Quel mal afflige donc Chandler Stephenson ? Jouera-t-il vendredi soir ? Est-il à Montréal ? Est-il même en vie ?

Simon-Olivier Lorange
Simon-Olivier Lorange La Presse

Les Knights de Vegas ont continué d’alimenter le fascinant mystère entourant leur premier joueur de centre, à quelques heures du match numéro 3 de la série contre le Tricolore.

Blessé au « haut du corps », Stephenson a raté le match numéro 2 à Vegas mercredi soir et il n’a pas pris part à l’échauffement matinal de son équipe vendredi matin. Son entraîneur Peter DeBoer n’a donné aucune mise à jour sur son cas. On ne saura donc que quelques minutes avant la rencontre s’il pourra ou non piloter le principal trio des Knights avec Max Pacioretty et Mark Stone. Au cours du dernier match, Nicolas Roy et Keegan Kolesar s’étaient partagé la tâche.

À l’entraînement, c’est Alex Tuch qui patinait entre les deux gros ailiers. Habitué de jouer à l’aile, Tuch avait obtenu une audition au centre à la fin de la saison. Cité par le Las Vegas Review Journal au début du mois de mai, DeBoer avait alors affirmé qu’il voulait savoir quelles options il aurait sous la main en séries éliminatoires advenant qu’un de ses joueurs de centre tombe au combat. S’il devait se tourner vers Tuch en séries, l’entraîneur voulait s’assurer que « ce ne soit pas la première fois en deux ans qu’il se retrouve là ».

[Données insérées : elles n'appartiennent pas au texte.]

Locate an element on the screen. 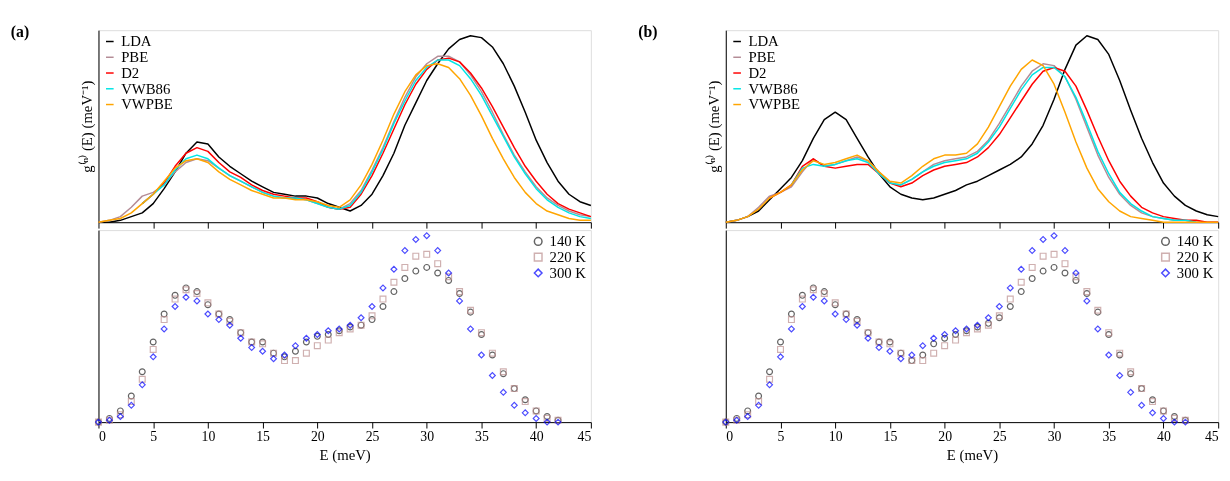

Vendredi, l’entraîneur a insisté sur le fait que sa décision n’était « pas encore prise » et que, de toute façon, « tous les gars de la LNH ont joué au centre à un moment ou à un autre de leur carrière ».

Décidément, ce n’était pas la journée de reconnaissance des centres, car Reilly Smith a pour sa part indiqué qu’en excluant les mises au jeu, des changements à la formation ne changeaient « pas grand-chose », puisque le système de jeu des Knights prévoyait une responsabilité défensive partagée entre les membres de chaque trio.

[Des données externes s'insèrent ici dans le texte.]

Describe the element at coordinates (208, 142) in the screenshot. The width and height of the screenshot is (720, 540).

Mentionnons tout de même que Tuch, en 55 matchs cette saison, n’a été mis à contribution que pour 32 mises en jeu. Il en a remporté 12 (37,5 %), une performance légèrement en deçà de celle sa fiche en carrière — 133 en 337, ou 39,5 %.

Smith a été plus élogieux lorsqu’il a été invité à expliquer quelles qualités de Tuch en faisaient un bon candidat pour remplacer Stephenson. Si le remplacement se concrétisait, s’entend.

La réponse n’a pas tardé à venir : « Il a beaucoup de vitesse, a estimé Smith. Pacioretty et Stone ont l’habitude de jouer avec des centres rapides, et je suis sûr que c’est ce que le personnel d’entraîneurs recherche. Ce trio peut être très productif. »

« Il peut rapidement atteindre sa vitesse de pointe et changer de direction en une fraction de seconde », a renchéri le défenseur Alec Martinez.

Il s’agirait en outre, le cas échéant, d’une unité imposante sur le plan physique, puisque Tuch, à 6 pi 4 po et 220 livres, est encore plus costaud que Pacioretty (6 pi 2 po et 215 livres) et Stone (6 pi 3 po et 202 livres).

Parlant de Stone, on saura tout juste avant le match s’il remportera pour la première fois de sa carrière le trophée Selke, remis à l’attaquant défensif par excellence du circuit. Les autres finalistes sont Aleksander Barkov (nommé une première fois) et Patrice Bergeron, couronné quatre fois déjà depuis le début de sa carrière.

« C’est probablement l’un des gars les plus intelligents avec lesquels j’ai joué, s’est enthousiasmé Martinez. Ça transparaît dans son jeu défensif. Il est l’un des meilleurs avec son bâton pour couper des passes. Il a une bonne vision, un bon lancer… C’est un grand leader, certainement un joueur de calibre pour remporter le trophée Selke. Je le lui souhaite, car il le mérite. »

La rencontre, disputée au Centre Bell, s’amorcera à 20 h.